## Given data
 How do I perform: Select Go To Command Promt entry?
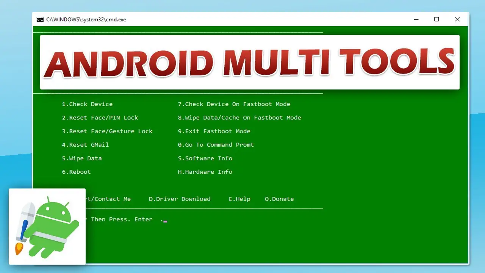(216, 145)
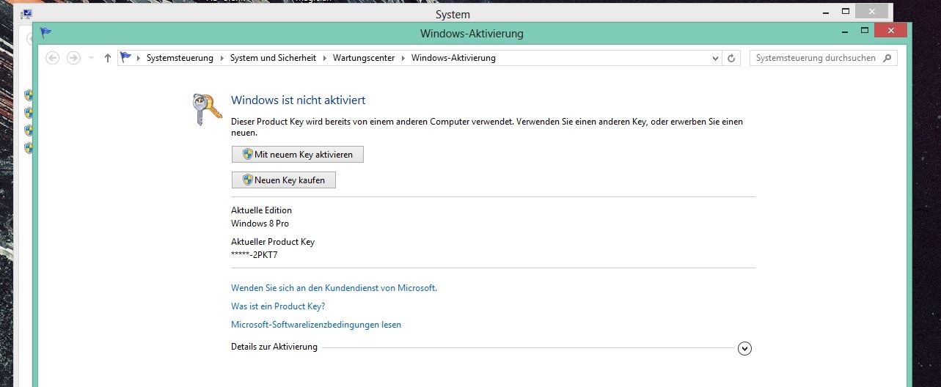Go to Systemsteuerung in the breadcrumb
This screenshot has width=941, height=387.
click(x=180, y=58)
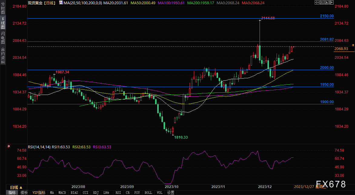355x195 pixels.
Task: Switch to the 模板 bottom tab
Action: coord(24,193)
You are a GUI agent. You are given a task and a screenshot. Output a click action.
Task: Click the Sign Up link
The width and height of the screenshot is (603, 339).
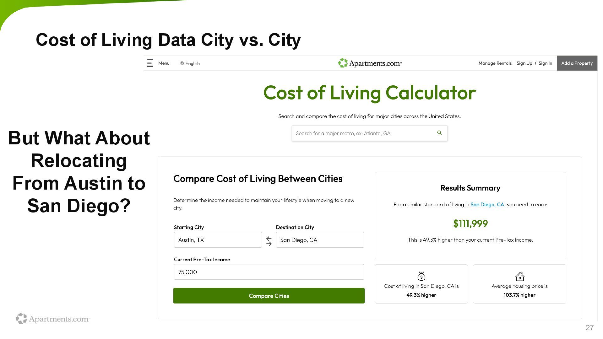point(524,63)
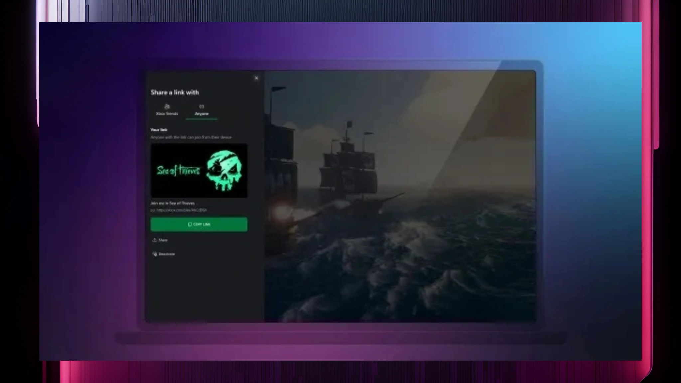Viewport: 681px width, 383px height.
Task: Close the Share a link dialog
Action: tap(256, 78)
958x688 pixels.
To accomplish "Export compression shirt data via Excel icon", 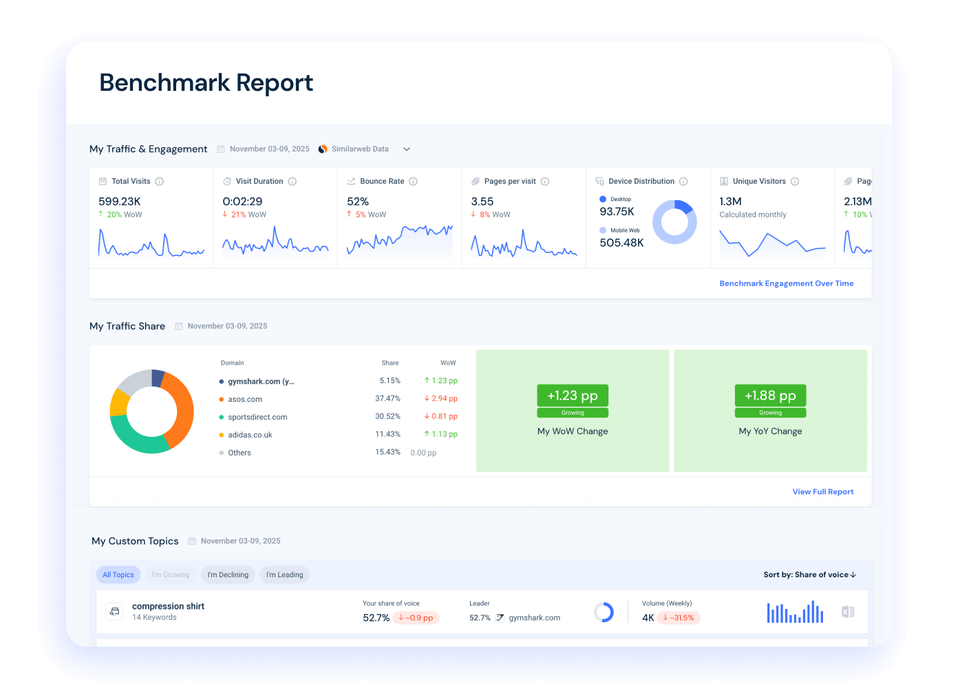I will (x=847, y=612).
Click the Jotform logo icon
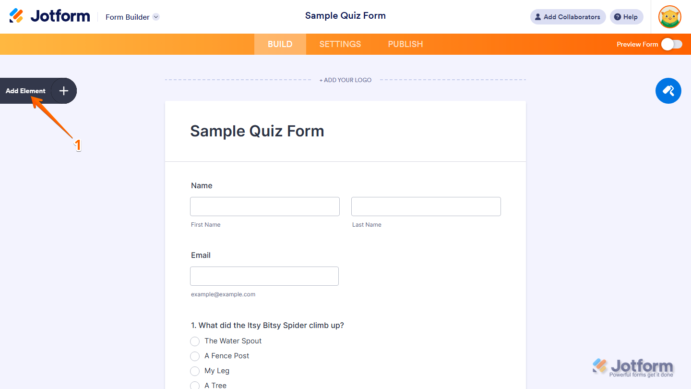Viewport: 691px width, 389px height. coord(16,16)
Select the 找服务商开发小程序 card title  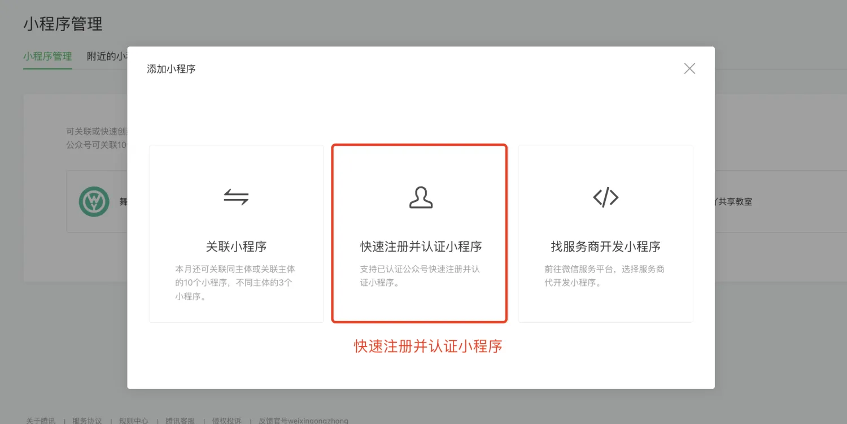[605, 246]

## The task
For the material above, give again only the lines starting at the line that contains "You are a GUI" and ending at the line that contains "958x688 pixels.". Pictures do not belong in the copy.

## Answer space
You are a GUI agent. You are given a task and a screenshot. Output a click action.
Task: Click the Sign Up link
The width and height of the screenshot is (603, 339).
point(524,63)
Viewport: 681px width, 383px height.
Task: Close the Share a link dialog
Action: tap(256, 78)
958x688 pixels.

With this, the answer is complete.